Robert Ardey, has written several books that have introduced many people to a popularized version of evolutionary theory (Baron, 1994). He argued that natural selection produced a species of hunters: “We attacked, or we starved. We dared or we were selected out. We adapted, anatomically and physiologically, to hunt” (Munger, 1971). The hunting hypothesis is the hypothesis that human evolution was primarily influenced by the activity of hunting, and that the activity of hunting distinguished human ancestors from other primates. This hunting “nature according”, to Ardey, is the basis for human aggressiveness (Baron, 1994). Two developments that derived from the human need to “Kill for a living”(Munger, 1971) contributed to eventual participation in social violence and warfare (Baron, 1994).

“First, to hunt effectively in a group, humans developed language which allowed communication of concepts such as “friend” and “enemy” or “us” and “them”- concepts that serve to justify aggressive actions against others” (Baron, 1994). Second, the development of relatively long-distance weapons, such as bow and arrow (instead of clubs and rocks), allowed humans to become more efficient “armed predators” (Baron, 1994). Ardey clarified that the important effect of the discovery of such weapons: “When we got this thing that meant the offensive, it was so much easier [to kill], we turned into different beings in violent ways” (Munger, 1971).

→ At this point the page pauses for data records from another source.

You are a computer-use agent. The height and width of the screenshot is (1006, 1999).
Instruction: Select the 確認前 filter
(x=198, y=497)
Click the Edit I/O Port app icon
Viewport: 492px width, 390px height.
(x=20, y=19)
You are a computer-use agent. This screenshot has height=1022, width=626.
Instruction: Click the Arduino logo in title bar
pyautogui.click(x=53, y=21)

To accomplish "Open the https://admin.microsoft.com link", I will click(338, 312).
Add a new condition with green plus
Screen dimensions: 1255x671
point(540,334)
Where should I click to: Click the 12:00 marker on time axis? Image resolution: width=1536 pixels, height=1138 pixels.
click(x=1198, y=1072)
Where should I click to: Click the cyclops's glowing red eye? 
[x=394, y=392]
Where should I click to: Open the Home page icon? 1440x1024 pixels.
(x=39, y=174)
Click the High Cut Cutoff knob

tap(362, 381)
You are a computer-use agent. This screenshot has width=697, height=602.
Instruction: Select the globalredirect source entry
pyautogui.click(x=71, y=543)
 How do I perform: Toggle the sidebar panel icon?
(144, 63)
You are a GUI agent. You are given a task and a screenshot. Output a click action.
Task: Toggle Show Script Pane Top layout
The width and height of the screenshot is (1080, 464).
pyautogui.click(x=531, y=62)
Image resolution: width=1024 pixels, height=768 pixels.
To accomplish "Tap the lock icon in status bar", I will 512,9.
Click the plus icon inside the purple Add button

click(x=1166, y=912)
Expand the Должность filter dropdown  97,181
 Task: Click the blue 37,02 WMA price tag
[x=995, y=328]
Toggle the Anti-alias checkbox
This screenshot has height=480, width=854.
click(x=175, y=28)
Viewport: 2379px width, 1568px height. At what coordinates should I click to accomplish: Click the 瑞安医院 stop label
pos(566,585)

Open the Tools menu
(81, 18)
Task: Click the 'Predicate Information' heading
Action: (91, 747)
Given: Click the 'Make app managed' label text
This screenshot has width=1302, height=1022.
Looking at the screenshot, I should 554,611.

Male supremacy in physical aggression is one of the favorite examples of evolutionary psychologists (Fischer, 2001). All over the world, men are more violent than are women (Fischer, 2001). The basic premise of evolutionary theory is that men are more aggressive because they have to compete with other men in order to get sexual access to women (Fischer, 2001). Because of men’s greater variance in reproductive fitness, they have inherited psychological mechanisms that dispose them with “risky competitive tactics” that have shown to be adapted in human evolutionary history (Fischer, 2001) The evolutionary argument thus basically comes down to the idea that aggression has been more functional for men in the human evolutionary past than it has been for women (Fischer, 2001). It serves men because it enables them to defeat their rivals and secure the possession of women (Fischer, 2001). The major general cause of anger has been described as the perceived wrongdoing by others (Fischer, 2001). What men are concerned with and ready to defend with force is their status in a group, and their reputation in the eyes of their fellow mates (Fischer, 2001). This implies that aggression is not an automatic, instinctive response, but controlled by immediate social influences (Fischer, 2001).

Example / Application - Real-life

Violence against women has been increasing lately, but what we do not see as much here in the US is happening a lot in other parts of the world. Within one week three women were murdered in Guantanamo, Cuba, two were stabbed in El Salvador, and an average of 30 women die daily in Latin America from this cause. The violence includes results in bodily, sexual, or physiological injury as well as threats, denial of freedom, and even death. The people that are committing these crimes are actually the ones they trust and love the most, their husbands. The reasons for these crimes are drug abuse, cohabitation after marriage, women being the breadwinner, and jealousy.

The violence that these men are committing against their wives has a lot to do with aggression. The way that these men express their aggression is not through words, but it is actually with violence which does not exactly deal with the hunting hypothesis. The weapons like the hunting hypothesis states is what makes these men powerful against these women and brings out more rage against them and that is what causes harm to them. Most of these weapons are not made by themselves, but they are man made and the fact that they were created does help create violence. Part of evolutionary theory stated that these men would go into violent acts with other men in order to protect and keep their women from being taken away from them as their mates. In this case the men found out that these women might have been committing some sort of infidelity against them so, the rage went towards the women instead of the men that they were seeing. The words in which these people communicate with each other also has to do with the hunting hypothesis because without communication of any sort they would have never gotten together or showed any type of verbal aggressiveness with each other.

Example / Application - Columbine

Two teenagers in Denver, Colorado killed thirteen people and themselves at Columbine High School about ten years ago. Their attack was something that was planned with bombs that were wired so badly that they did not explode so they moved on to shooting people. They hoped to kill everyone including their friends. Ardey stated in his view on Hunting Hypothesis was that humans killed for a living. Not only that humans were able to make a language in which we could communicate with each other and then we were able to make weapons. As in the Columbine shooting, these kids would go about their day doing normal things like having after school jobs, taking advance classes and fooling everyone that they were normal. In reality these kids were making bombs behind their backs with the money that they were saving. Not only had they planned to murder these people that are their peers because they were the outcasts, they never really had friends, and they never really got invited to go to social things with the rest of their school mates.

This relates to the whole Hunting Hypothesis theory because through language we get to communicate with each other on whom we will be friends with and who will be our enemies. These kids were the victims of a person that did not want to be friends with them and that is when they felt aggression, because no one seemed to like them. They then became friends with each other and planned to take out their aggression in the only way they knew how which is through violence. What made them superior and successful was with what they were armed with. They had guns and they had bombs. Bombs which they figured out how to make and created with their own two hands at their houses and used them against everyone they knew. Therefore Columbine does relate to hunting hypothesis in the fact that they used what Ardey said that caused aggression which was language and the use of weapons.